Joaquín bajó a la cubierta y un cuarto de hora después volvió blanco y serio como Don Noé.

— ¿Qué pasa? — le preguntó el capitán.

Joaquín irguió con dificultad uno saco que sostenía con ambas manos.

— Es oro, capitán. Casi todo el lastre de este barco es de monedas de oro y plata. Es un tesoro de los corsarios berberiscos.
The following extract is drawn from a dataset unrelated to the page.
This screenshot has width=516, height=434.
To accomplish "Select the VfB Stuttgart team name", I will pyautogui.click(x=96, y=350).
El capitán se sentó junto al timón y se quedó circunspecto por algunos minutos. Después, como si regresara de un viaje por lugares muy lejanos, habló finalmente:

— Esto puede ser nuestra felicidad o nuestra desgracia. Tendremos que evitar todas las embarcaciones en el camino de vuelta. Y solo podremos arribar a la noche, en un puerto desconocido, sin llamar la atención. Si descubren nuestro secreto, no disfrutaremos jamás de este tesoro. Muy bien, a partir de ahora, para todos los efectos, somos dos pescadores, nada más que humildes pescadores. Arroja todo por la borda menos lo esencial para la sobrevivencia.
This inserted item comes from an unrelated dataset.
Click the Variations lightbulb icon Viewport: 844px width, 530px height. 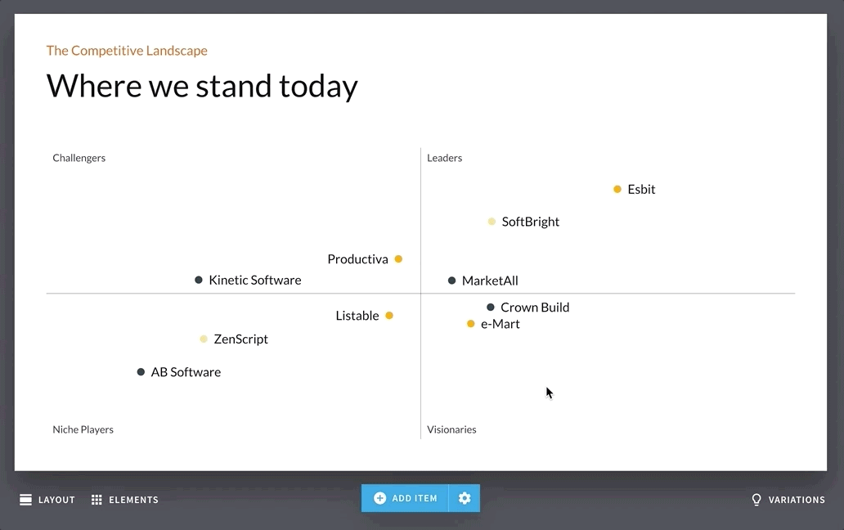pos(756,500)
Por varios días, el barco avanzó a duras penas a causa de las averías. Pero ellos no perdían la esperanza. Aunque no hubieran visto señales de tierra, sabían que una fuerte corriente los estaba ayudando y el cielo les era cada vez más familiar.

Entonces, cierta noche, Joaquín estaba distraído en el timón cuando Don Noé regresó de uno de sus paseos de todas las tardes. Esta vez, el pájaro tenía algo en el pico. Joaquín examinó el regalo que su amigo le daba.

— ¡Capitán!, ¡capitán! — gritó Joaquín eufórico.

— ¿Qué pasa, hombre?

— Vea esto que Don Noé nos ha traído.

— ¿Qué es?

— ¡Una hoja de olivo, capitán!

Los dos hombres corrieron a la proa y sus ojos maravillados pudieron ver muy lejos un hilo de luces centellantes de un pueblito de la costa de España.